In the village of Pitts Landing, true evil can linger for centuries
It all started with the desperate urging of an internal voice, born from a pulse-pounding nightmare: Run. With that, Iris Ammons felt impelled to leave behind her husband, her children, her job, and her idyllic life. Her motive was never clear to her, just a notion that her entire life had become unfamiliar and that she had to get to the West Coast and the mystical village of Pitts Landing.
Similarly focused on the town is its devilishly charismatic cult leader Michael Roman. Michael cuts a bloody swath through his followers in order to get to the secret at the heart of the village.
As the coincidences pile up and the omens stack on top of one another like the bodies of Michael’s disciples, he and Iris find themselves at the center of a mystery that stretches back for generations and has effects that could be felt for centuries to come.
Lightfall is an erotic horror epic from gifted National Book Award winner Paul Monette, a master of combining thrills with intense emotion, no matter what the genre.
This ebook features an illustrated biography of Paul Monette including rare images and never-before-seen documents from the Paul Monette papers of the UCLA Library Special Collections.
Paul Monette (1945–1995) was an author, poet, and gay rights activist. Born in Massachusetts and educated at Yale University, he moved with his partner Roger Horwitz to Los Angeles in 1978 and became involved in the gay rights movement. Monette’s writing captures the sense of heartbreak and loss at the center of the AIDS crisis.
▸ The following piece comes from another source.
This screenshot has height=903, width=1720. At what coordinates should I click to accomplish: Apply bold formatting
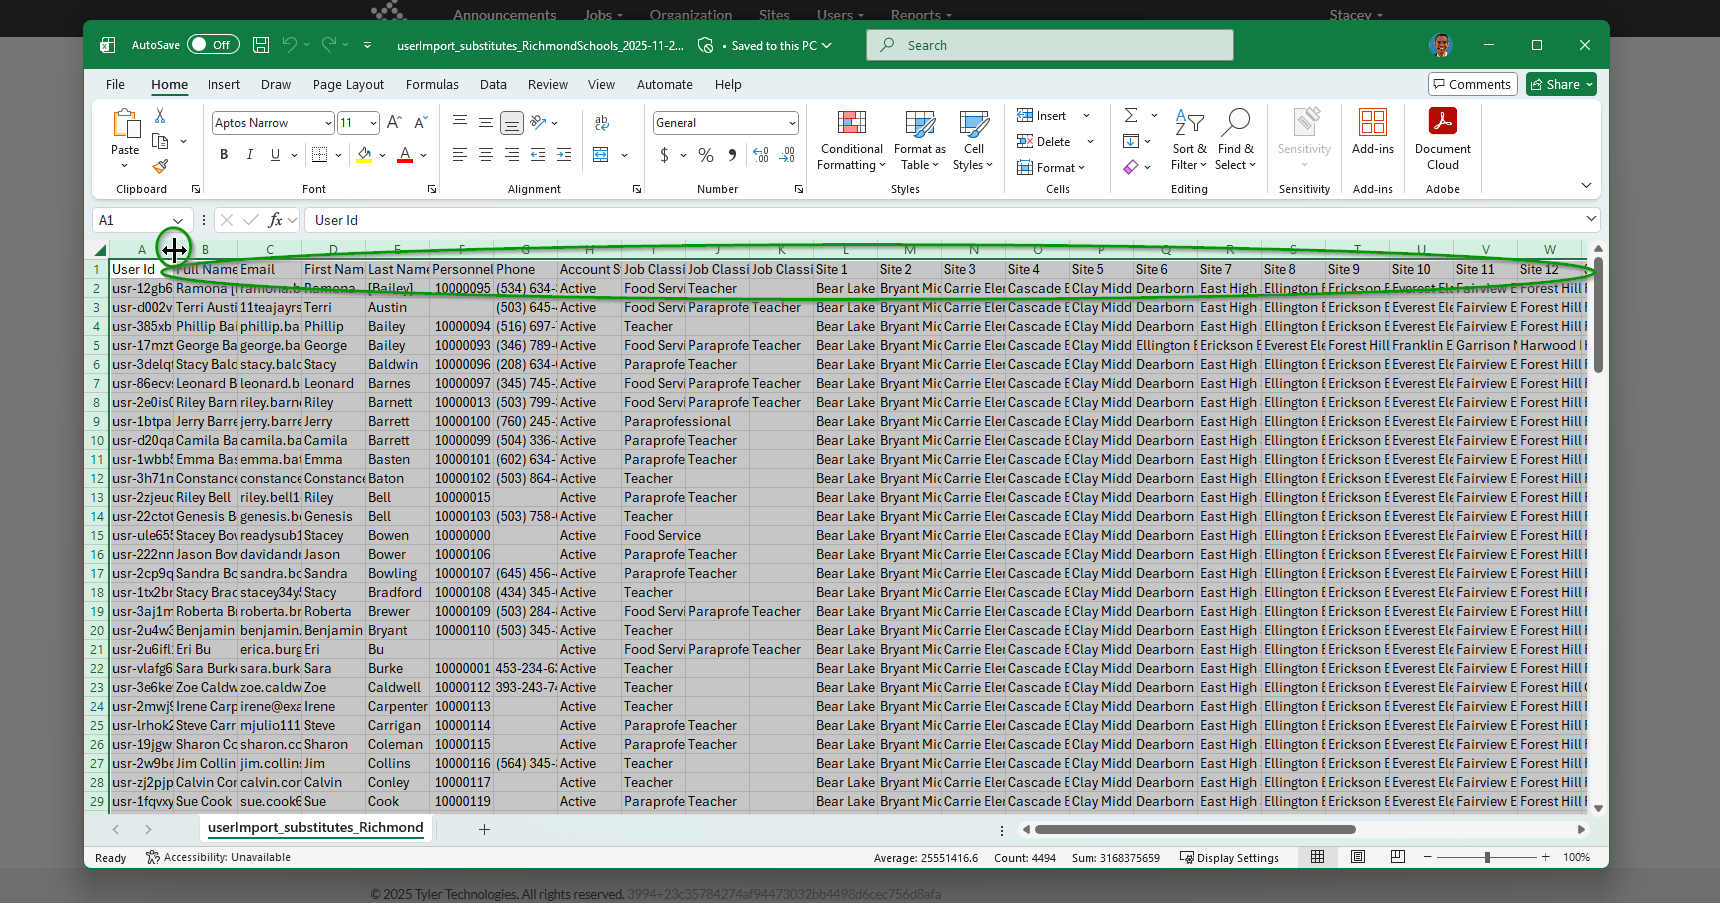[224, 155]
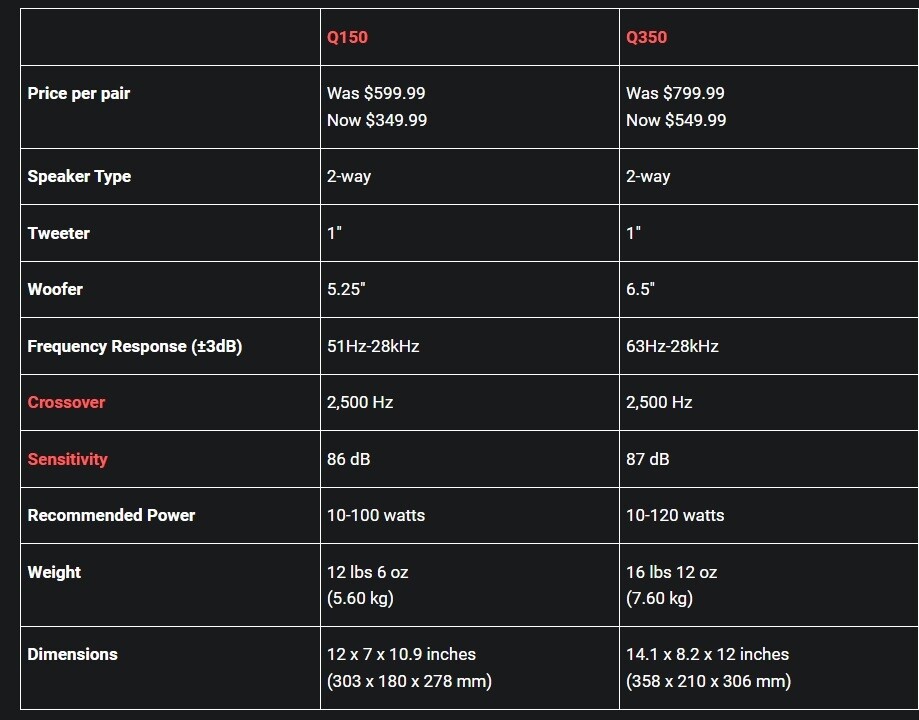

His first novel, Taking Care of Mrs. Carroll, was published in 1978, and he went on to write several more works of fiction, poetry, and memoir. Borrowed Time: An AIDS Memoir, the tender account of his partner’s battle with the disease, earned him both PEN Center West and Lambda literary awards. In 1992, Monette won the National Book Award in Nonfiction for Becoming a Man: Half a Life Story, an autobiography detailing his early life and his struggle with his sexuality. Written as a classic coming-of-age story, Becoming a Man became a seminal coming-out story. In 1995, Monette founded the Monette-Horwitz Trust, which honors individuals and organizations working to combat homophobia. Monette died in his home in West Hollywood in 1995 of complications from AIDS.